Opera’s new Android beta is out, and it includes some pretty big changes

Opera has released the first public version of its new mobile browser, initially on Android. The beta is notable for a variety of reasons, not least because it is the first fruit of the company’s under-the-hood shift to WebKit and other new technologies, but also because it represents a major revamp on the front-end.

For a start, the URL and search bars are now one, much as is the case in Chrome. The startup screen has also been significantly overhauled, adding a curated content discovery feature that is slightly reminiscent of Google Currents, and a history page that is easier to access than before. Private browsing is now an option, as it is in rival mobile browsers these days.

On top of that, the Opera team has decided to tweak the Speed Dial concept: Speed Dial links are a narrow selection of favorite pages that show up on new tabs, and now Opera treats them like the bookmarks they are by allowed the user to organize them in folders.

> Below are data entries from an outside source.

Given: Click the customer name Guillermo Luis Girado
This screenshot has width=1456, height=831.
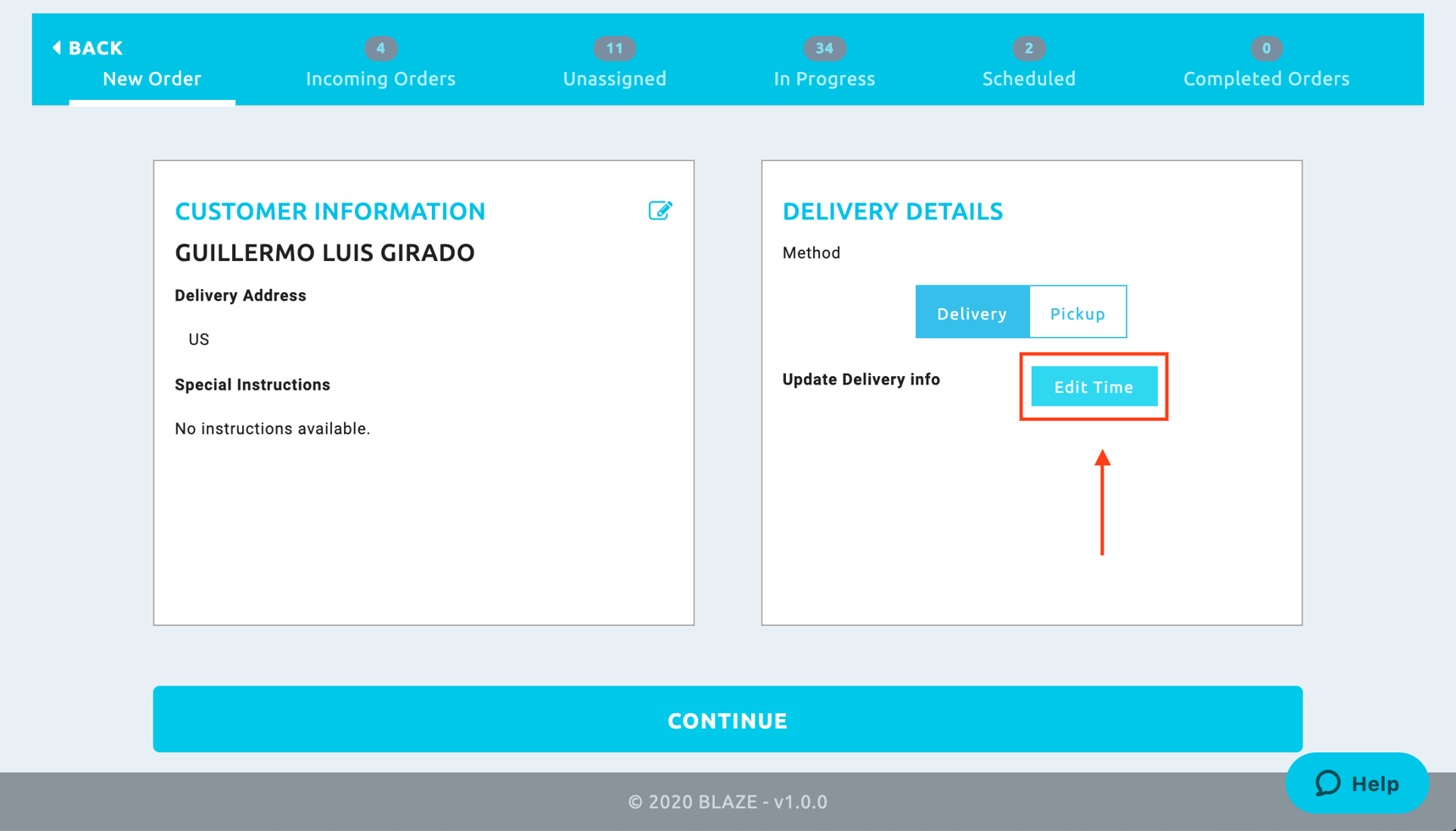Looking at the screenshot, I should (324, 252).
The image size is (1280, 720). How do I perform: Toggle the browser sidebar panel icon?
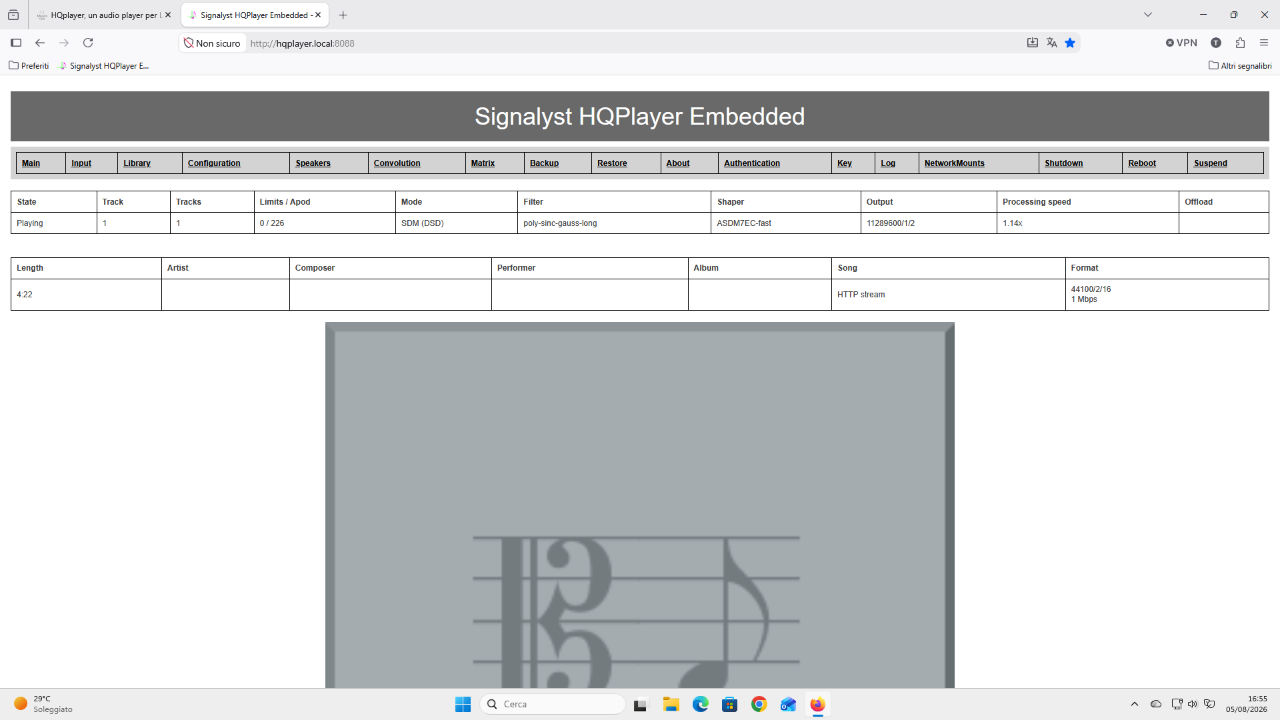pos(16,43)
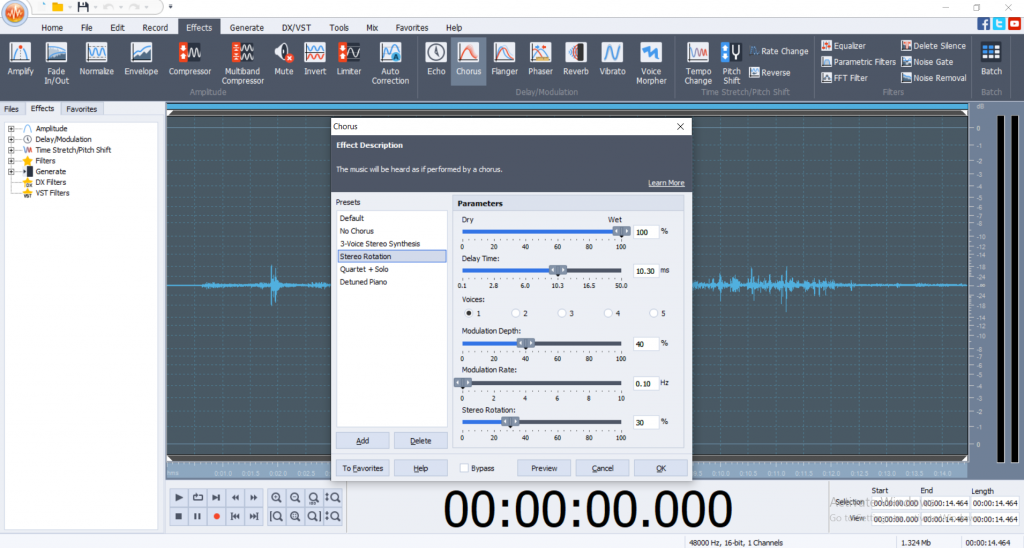Choose 5 voices radio button

(x=653, y=313)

Beyond these changes, the browser still includes the features that already make Opera popular with a subset of users, such as optional server-side compression to cut down on data usage and speed up page loads, and the ability to save pages for offline reading,

This was a much-needed overhaul. Opera’s problem has always been that it looked very different – that was because the company tried to do things differently, and they did succeed in introducing new concepts that others picked up on (Speed Dial was one and, at the risk of enraging Firefox fans, tabbed browsing was arguably another). This iteration has a very native-Android look, though not so much as to appear like a me-too browser. Features such as the combined URL/search bar may be unoriginal, but they were worth copying.

The start screen, meanwhile, is in my opinion now leaps ahead of the competition, being more intuitive, more feature-rich and perhaps even more attractive than that offered by Chrome. Bearing in mind that this is the first of the new Opera browsers to come out – expect revamps across the board – it’s a good omen of things to come.